The Case of Mary Cain

Who is responsible for what Mary Cain became? I'm having a hard time wrapping my head around that. On the one hand, it's Nike's training program, or at least that of Alberto Salazar, that left her a physical wreck:
“An all-male Nike staff became convinced that in order for me to get better, I had to become thinner, and thinner, and thinner,” she explains in the video. Salazar gave her an “arbitrary number” for her to hit on the scale. She became fixated on her weight instead of her performance. Salazar’s mandates took an extreme toll on her body: She didn’t get her period for three years and, due to a lack of estrogen, broke five bones. “I was emotionally, and physically, abused,” she says in the video of her experience.
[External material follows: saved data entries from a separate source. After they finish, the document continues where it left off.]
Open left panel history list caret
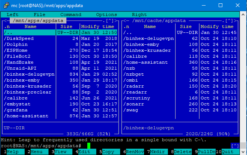This screenshot has width=247, height=155. (110, 20)
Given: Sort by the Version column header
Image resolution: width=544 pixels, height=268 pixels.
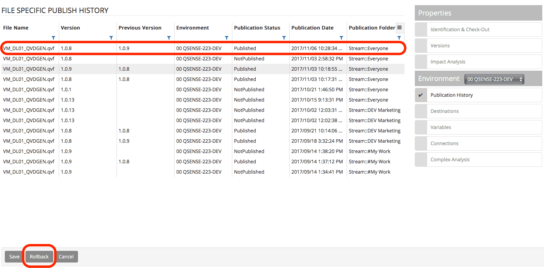Looking at the screenshot, I should tap(70, 28).
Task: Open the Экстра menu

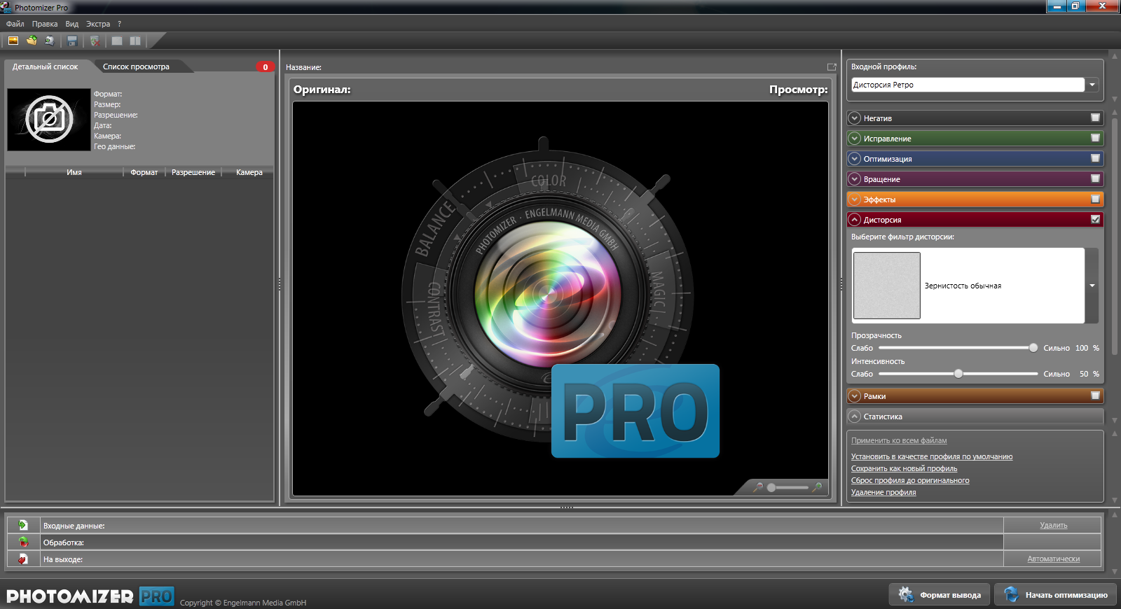Action: pyautogui.click(x=98, y=24)
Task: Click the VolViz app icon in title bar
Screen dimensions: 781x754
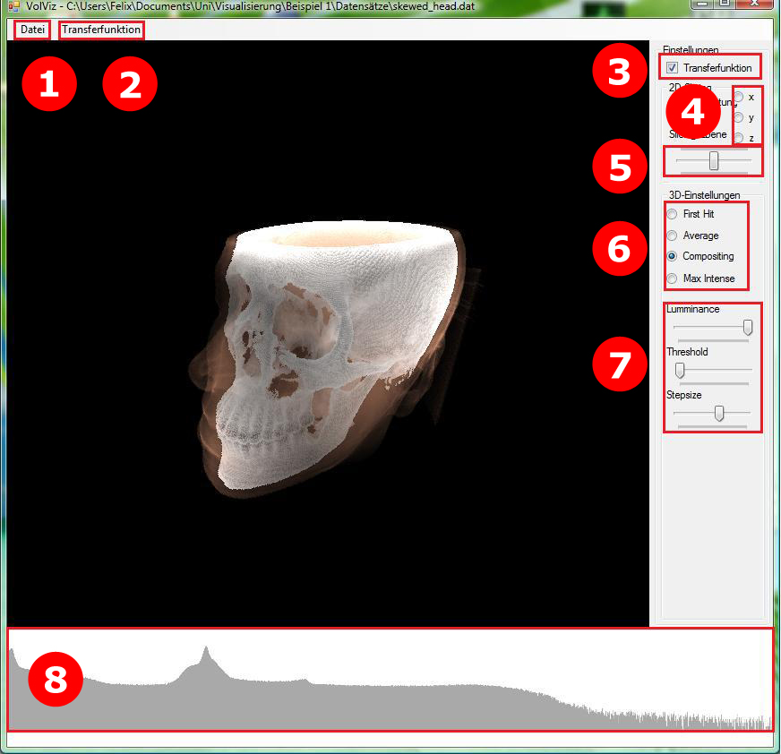Action: pyautogui.click(x=14, y=5)
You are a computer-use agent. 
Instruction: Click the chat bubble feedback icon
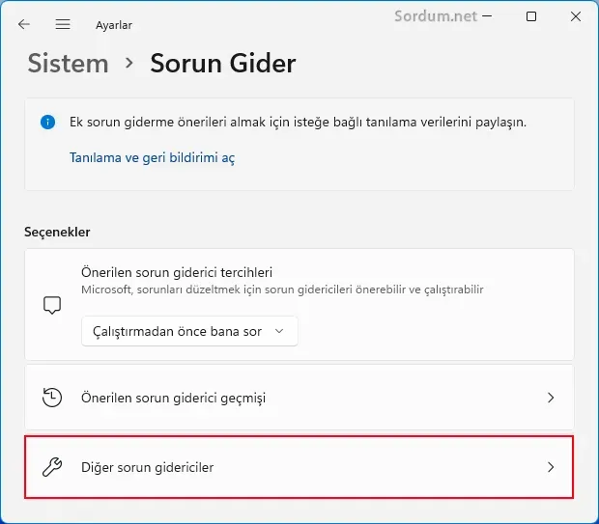52,305
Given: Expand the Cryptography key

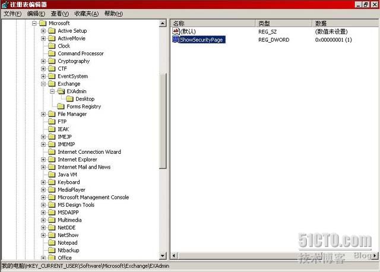Looking at the screenshot, I should [x=43, y=61].
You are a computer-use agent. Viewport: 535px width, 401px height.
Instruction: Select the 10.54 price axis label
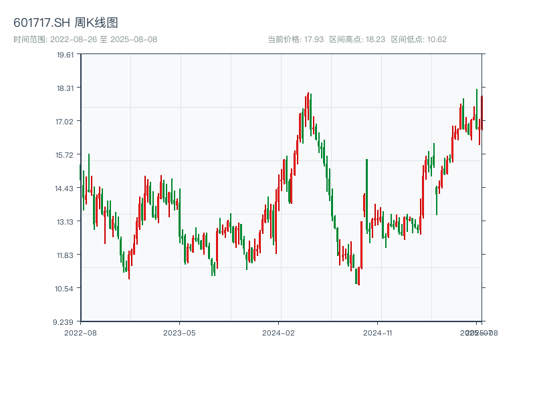(x=65, y=289)
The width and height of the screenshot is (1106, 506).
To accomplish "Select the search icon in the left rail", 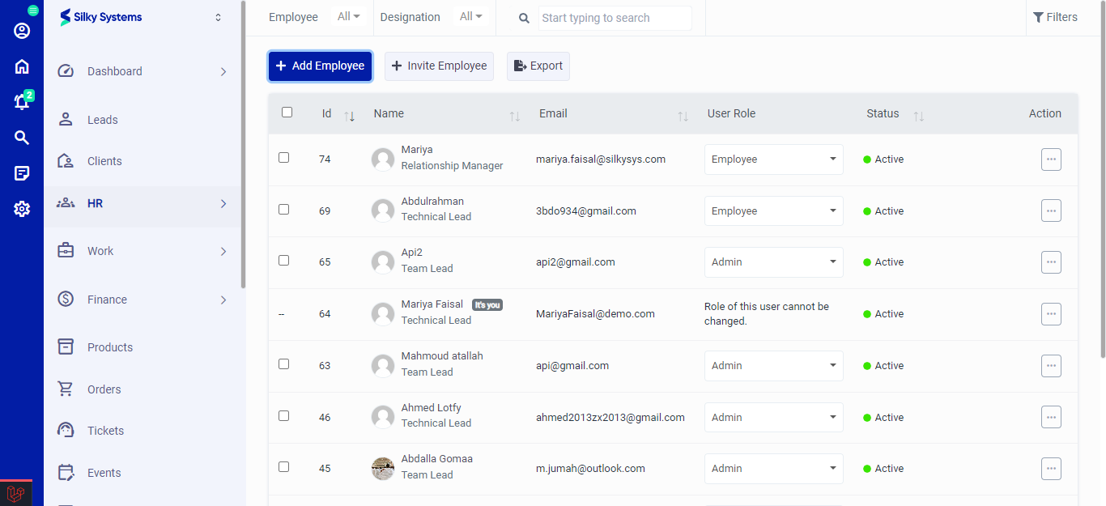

The beauty pageant aspects of this story are appalling, as if Nike and Salazar were interested in performance only as a secondary matter. But the fact that this appears to be a frequent occurrence throughout women's track suggests that it's not just Salazar who thinks this way:
Amenorrhea—the term for when your period goes away in the absence of pregnancy—is part of what led elite runner Tina Muir to quit the sport altogether in 2017. “There are SO MANY people out there who lose their cycles, yet no one talks about it,” she wrote in post on her website. She’d seen a slew of specialists, was healthy, and ate plenty. Failed by medical science and wanting to get pregnant, the only option she felt was left was to stop logging miles and allow her “body to come out of panic mode.” One estimate suggests that the majority of female runners might experience amenorrhea, which can affect not just fertility, as Christine Yu explains here in Outside, but can also damage cardiovascular health and bone strength. Bones break more easily when the body has been stressed like this, as Cain’s did. And yet still, losing your period can be “a badge of honor, a sign that you’re tough and working hard,” writes Yu. The mythology around amenorrhea enforces running as an act of control against the body.
Certainly, we should decry Salazar for his approach, but does Cain have some responsibility, too? Barry Bonds gets only opprobrium for his efforts; is the difference the fact that he was so dominant, that he won for so long? Or is it, because he is male (and yes, black), he is accorded full responsibility for his actions?